A young woman looked up at us. She was pretty in a vapid, self-conscious sort of way, and her hair was done in a stiff Jackie Kennedy flip. Behind her was a computer and the screensaver was a photograph of the front of the club, in case she fell asleep and woke up not knowing where she was. Roxanne said she was there to meet Maddie and David Connelly, and the woman said the Connellys were in the Hotchkiss Lounge on the fourth floor.
We padded up in the funereal silence and eventually heard muffled voices. At the fourth-floor landing we looked around. David Connelly turned from the window and gave us a weary smile.
He looked older out of his shorts and T-shirt and into old-money casual.

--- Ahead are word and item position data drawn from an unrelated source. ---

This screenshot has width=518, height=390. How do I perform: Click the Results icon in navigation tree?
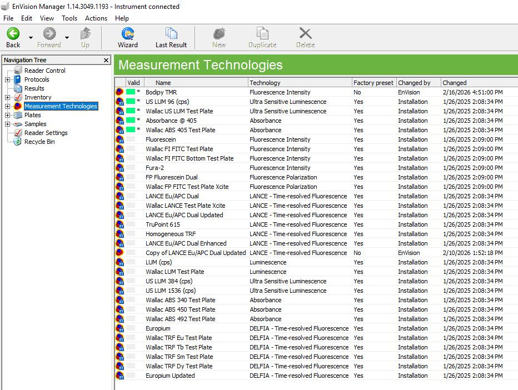click(x=18, y=88)
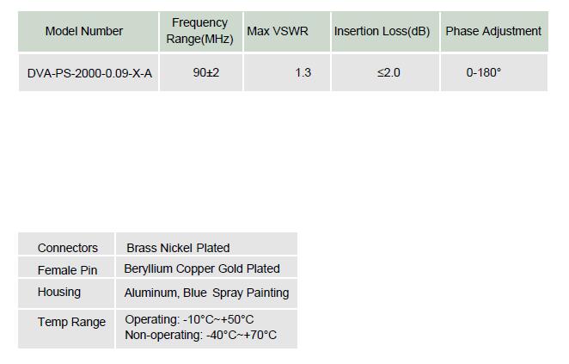Click the Model Number column header
The width and height of the screenshot is (569, 364).
click(x=89, y=31)
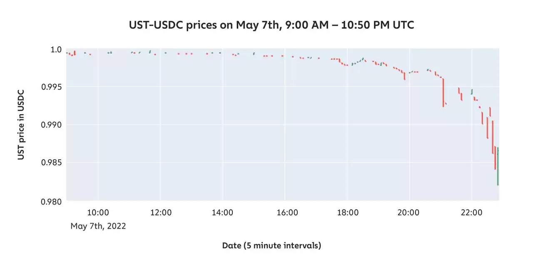Click the small green candlestick at 22:00
This screenshot has width=533, height=268.
pos(472,92)
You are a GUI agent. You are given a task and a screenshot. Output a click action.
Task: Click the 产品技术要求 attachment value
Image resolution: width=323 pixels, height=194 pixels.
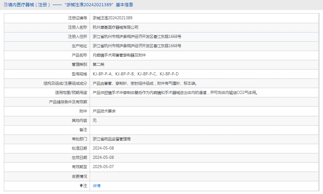104,111
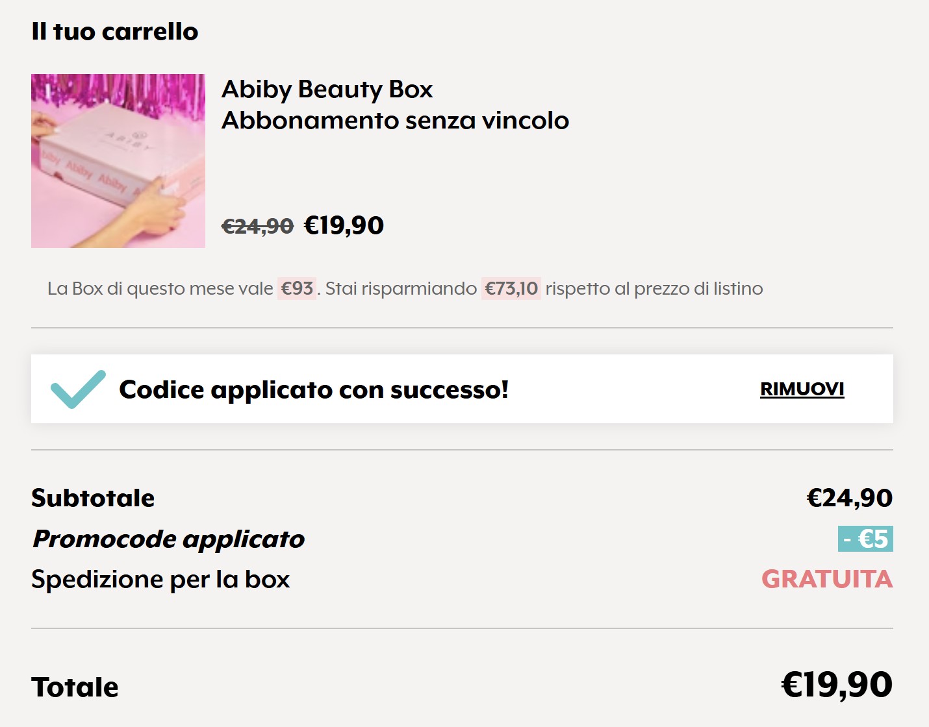Click the Totale label
The height and width of the screenshot is (727, 929).
coord(75,687)
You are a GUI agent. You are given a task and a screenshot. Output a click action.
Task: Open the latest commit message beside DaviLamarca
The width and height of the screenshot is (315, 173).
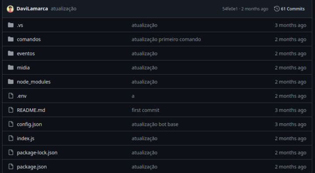coord(63,9)
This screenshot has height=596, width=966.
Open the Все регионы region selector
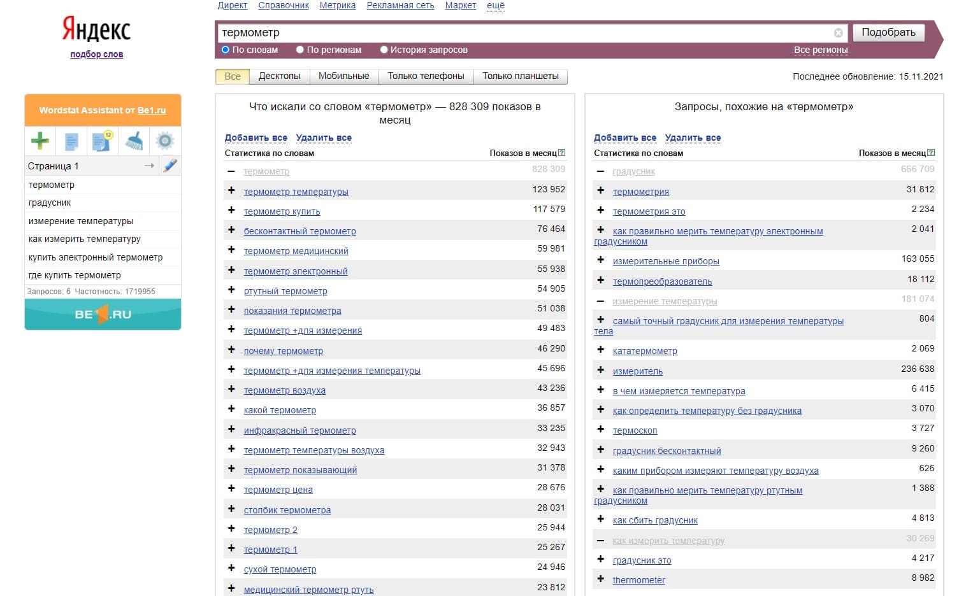tap(821, 50)
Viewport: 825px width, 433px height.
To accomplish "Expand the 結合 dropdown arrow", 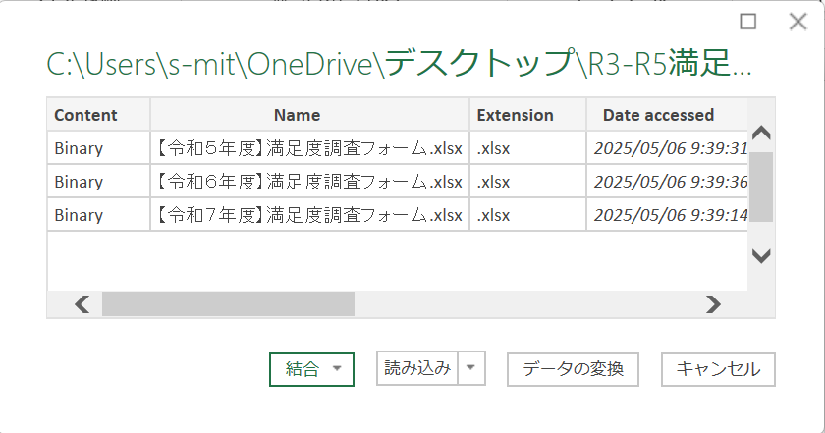I will (338, 369).
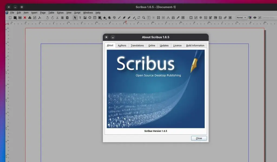
Task: Select the Insert Bezier Curve tool
Action: click(x=124, y=17)
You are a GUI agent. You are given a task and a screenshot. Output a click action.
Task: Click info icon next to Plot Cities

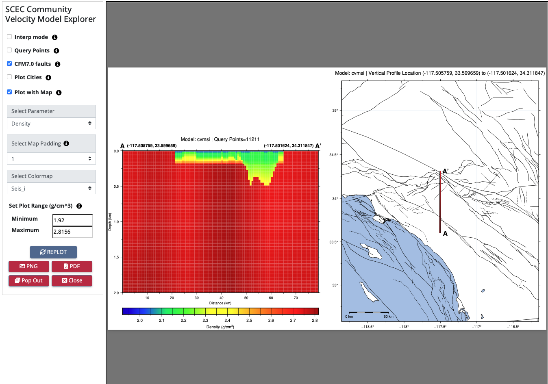point(48,78)
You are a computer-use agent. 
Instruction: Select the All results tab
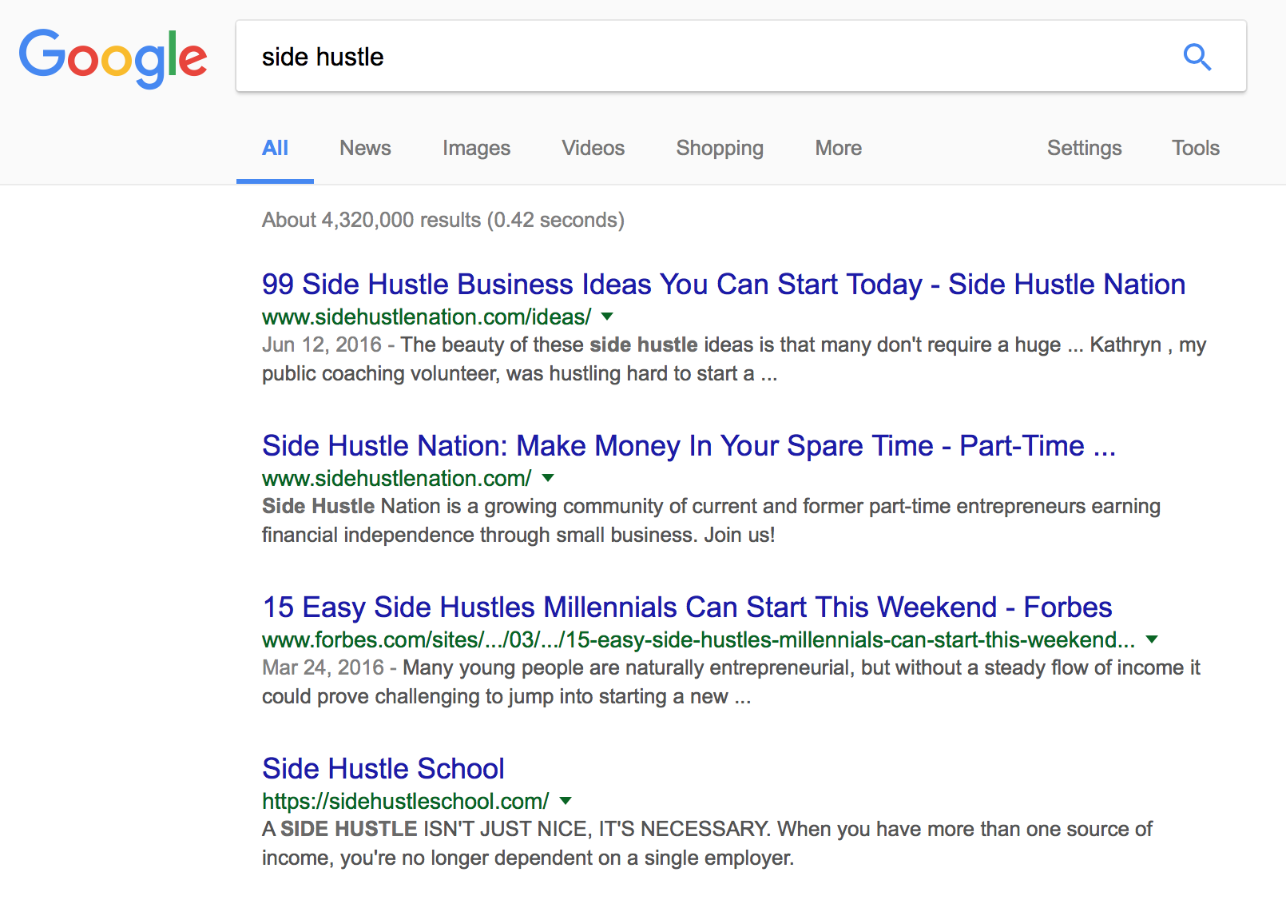tap(275, 149)
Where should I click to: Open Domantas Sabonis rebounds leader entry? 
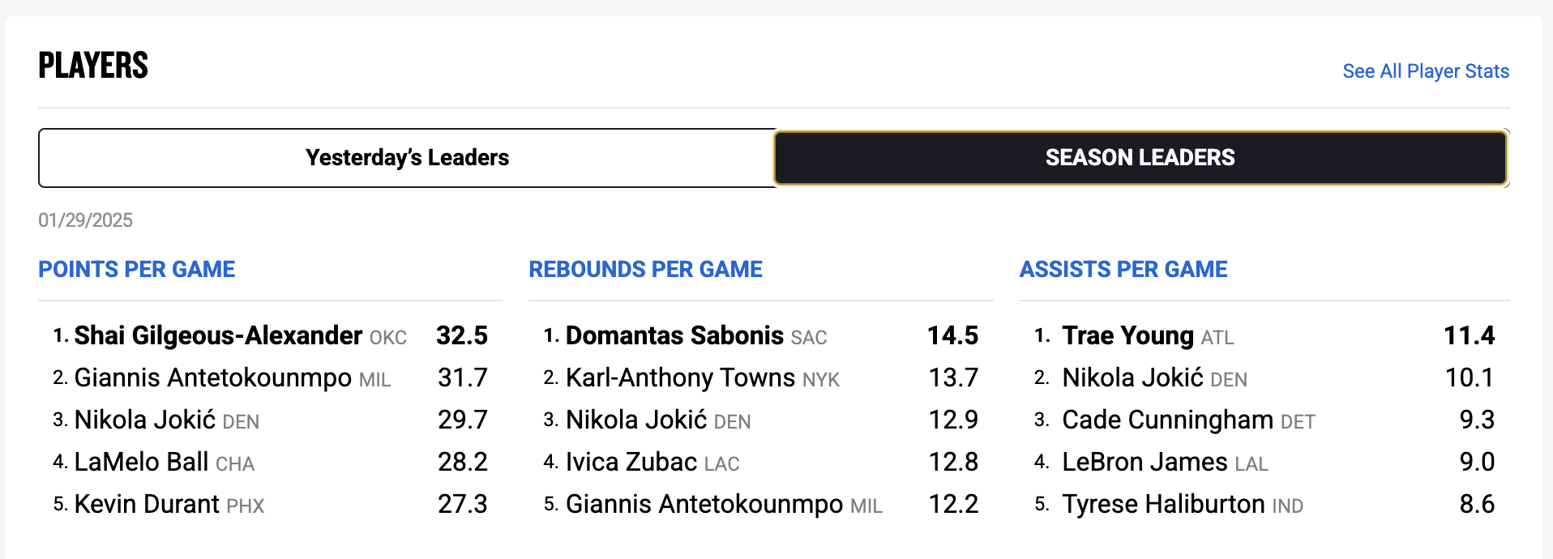click(674, 335)
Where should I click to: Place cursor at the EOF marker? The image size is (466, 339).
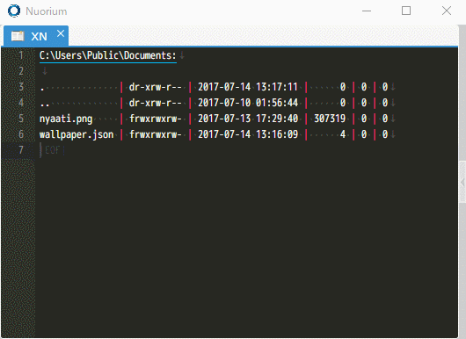(53, 150)
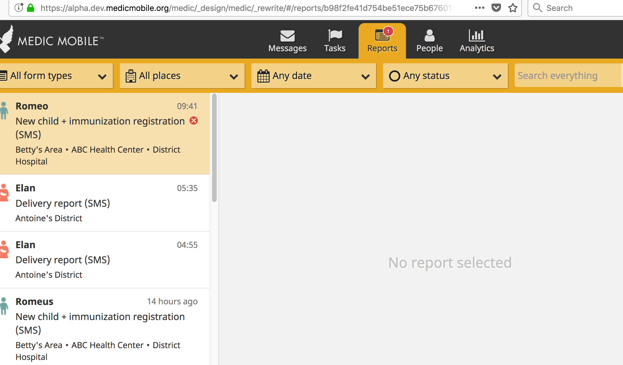Open the Any status dropdown

point(445,76)
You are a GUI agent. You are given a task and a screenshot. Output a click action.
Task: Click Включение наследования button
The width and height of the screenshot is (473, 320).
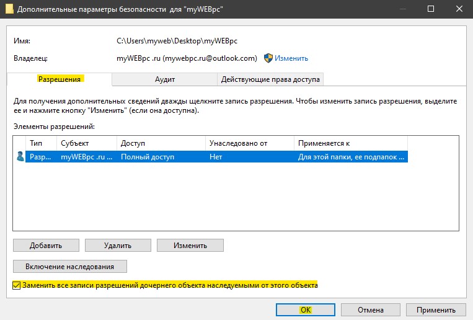(x=69, y=267)

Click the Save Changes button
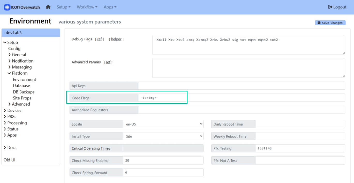point(330,23)
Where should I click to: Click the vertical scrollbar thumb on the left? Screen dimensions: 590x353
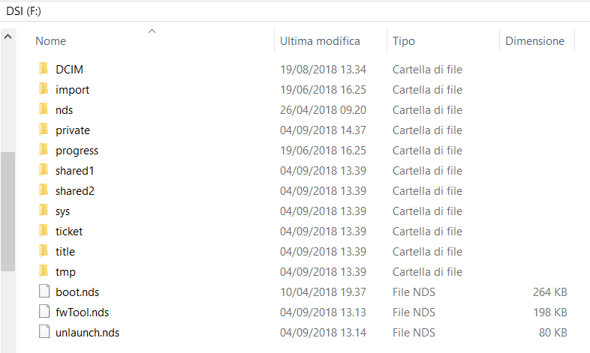(x=8, y=211)
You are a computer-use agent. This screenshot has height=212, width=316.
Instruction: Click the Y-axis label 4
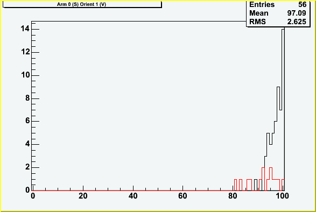pyautogui.click(x=27, y=144)
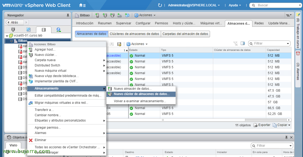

His blazer was standard prep-school issue and his shirt was denim. His tie was red with sailboats on it. His tan slacks were some sort of twill and his loafers were ancient.
“Hi, guys,” he said, and he hurried over, gave Roxanne a brief hug, and gripped my hand, patting me on the shoulder. I felt like we’d shown up at a wake.
At that moment, a door opened at the end of the foyer and we heard china rattling, and then Maddie came out and saw us and said, “Oh, you made it. Roxanne, you’re a dear.”
She was dressed in a navy suit with a knee-length skirt and pale hose. Navy pumps, a cream-colored blouse, and pearl earrings. It was as if the couple we’d met in Blue Harbor were playing dress-up. I thought Roxanne’s slacks, silk blouse, and jacket were more appropriate.
“So good of you to come all this way,” Maddie said.
“I’m glad to,” Roxanne said.
“We’re very sorry about Angel,” I said.
“Oh, God,” David said. “She leaves and she’s happy and bubbly, and two days later—”
“I still can’t believe it,” Maddie said. “I feel like I’m going to wake up any moment and say to David, ‘Oh, I just had the most horrible dream.’ ”
“A nightmare,” David said. “I saw your story, Jack. Do the police have any idea?”
“They didn’t yesterday, but they were just getting started. That she was found so quickly is a big help.”
“Not much of a silver lining,” Roxanne said.
“No,” David said. “Not much of one at all.”
“Oh, it’s a tragedy,” Maddie said. “She was just coming into her own. A beautiful girl, and she had so much potential. She was seeing a lot of things for the first time. She wanted to travel. She’d never been to Europe, and she and Monica had talked about going to London and Paris. Some sort of package, six nights, seven days, or some such, but at least they were going. And she was so happy. And then—
She looked away and seemed to drift off for a moment. I thought of what Myra had said about her brother’s suicide. I wondered if this sort of thing could cause a post-traumatic flashback.
“Parents are kind of Old World,” David said. “Italian, North End, big family. According to Tim Dalton, she was the only girl with a bunch of brothers. Led kind of a cloistered existence.”
“The baby,” Maddie said. “Oh, God, can you imagine what they’re feeling?”
“How’s Monica?” I said.
“Tim and Kathleen Kind tried to call her at home. Mother said she was in bed, in shock. Known each other since they were in grade school. Best friends.”
“What happened?” I said. “I mean, after they left Blue Harbor?”
“Everybody came back Wednesday night,” David said, folding his arms on his chest, protectively, I thought. “Went to Bar Harbor, like Angel wanted to; they seemed to have fun. She and Monica drove back together in Angel’s car, that silver Audi. Her first car. Tim found some deal for her.”